No hay rutas señalizadas. Aun así, se puede caminar por las pistas agrícolas sin problema. Son caminos de tierra que usan tractores a diario, así que conviene apartarse cuando pase alguno y no meterse en fincas privadas.
Para una vuelta corta a pie o en bici valen de sobra.
Viñedo y cooperativas
Buena parte de las viñas acaban en bodegas de la denominación Rioja, muchas a través de cooperativas de la zona. También hay cereal que termina en panaderías y consumo local.
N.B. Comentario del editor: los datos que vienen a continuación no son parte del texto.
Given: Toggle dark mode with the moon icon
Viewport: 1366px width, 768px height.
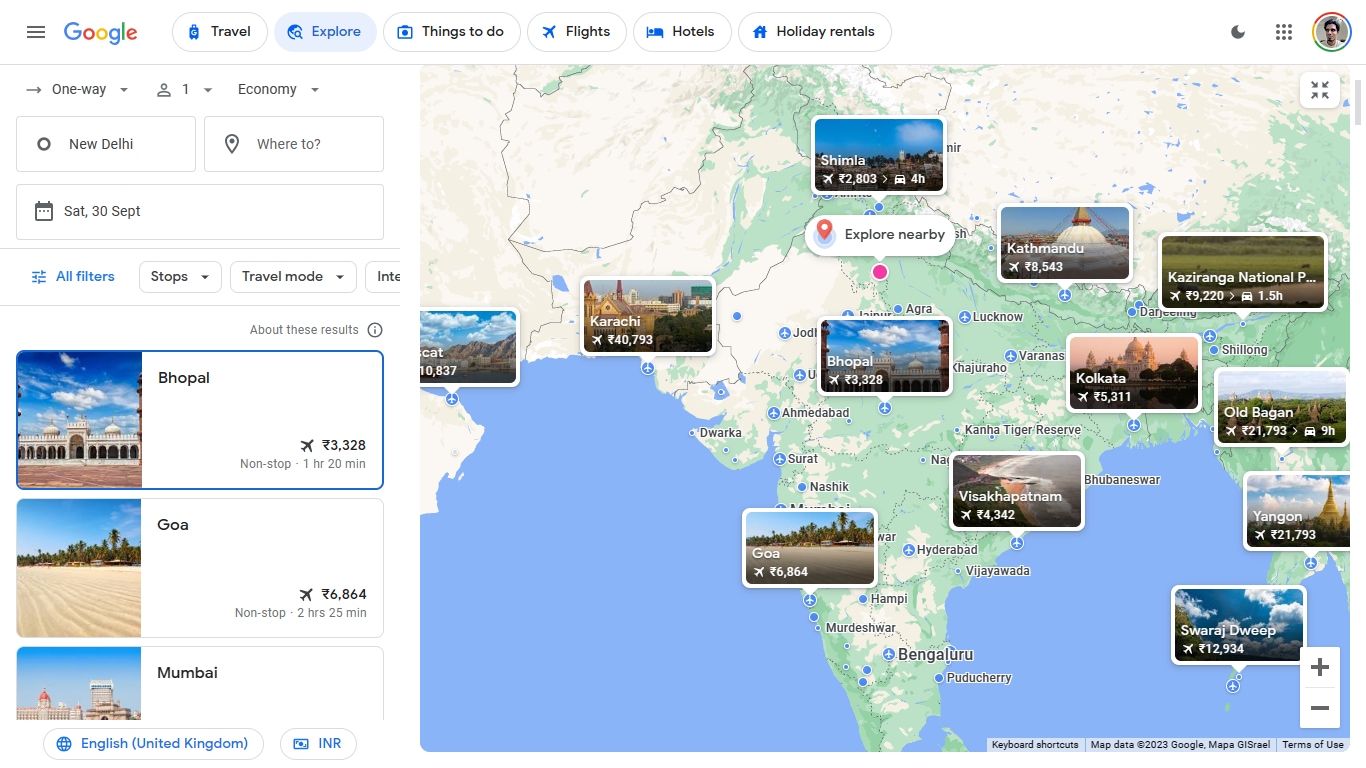Looking at the screenshot, I should pyautogui.click(x=1238, y=31).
No es un sitio con visitas organizadas de forma continua. A veces se puede entrar en bodegas del entorno con cita previa, pero no es algo que encuentres abierto sin más.
Cuánto tiempo dedicarle
Tudelilla funciona como parada corta si estás por el valle del Cidacos, Arnedo o Calahorra.
En una hora lo ves todo: iglesia, plaza y un paseo rápido hacia las viñas. Durante las fiestas de agosto hay más ambiente, como en cualquier pueblo de este tamaño.
El resto del año la vida va tranquila.
Cuándo venir
Primavera y otoño suelen ser los momentos más agradecidos. El campo está más vivo y el paseo por los caminos se lleva mejor.
En verano el calor aprieta a mediodía. Si vienes, mejor temprano o ya al caer la tarde.
En invierno el pueblo está muy tranquilo y hace frío, aunque el paisaje sigue teniendo su gracia si te gusta caminar entre viñas desnudas.
Consejo final
No vengas buscando grandes monumentos. Pasa, da una vuelta y sal a los caminos que rodean el pueblo. Si te gusta ver cómo funciona un pueblo agrícola de La Rioja sin adornos, Tudelilla cumple. Si no, sigue ruta hacia Arnedo o el resto del valle.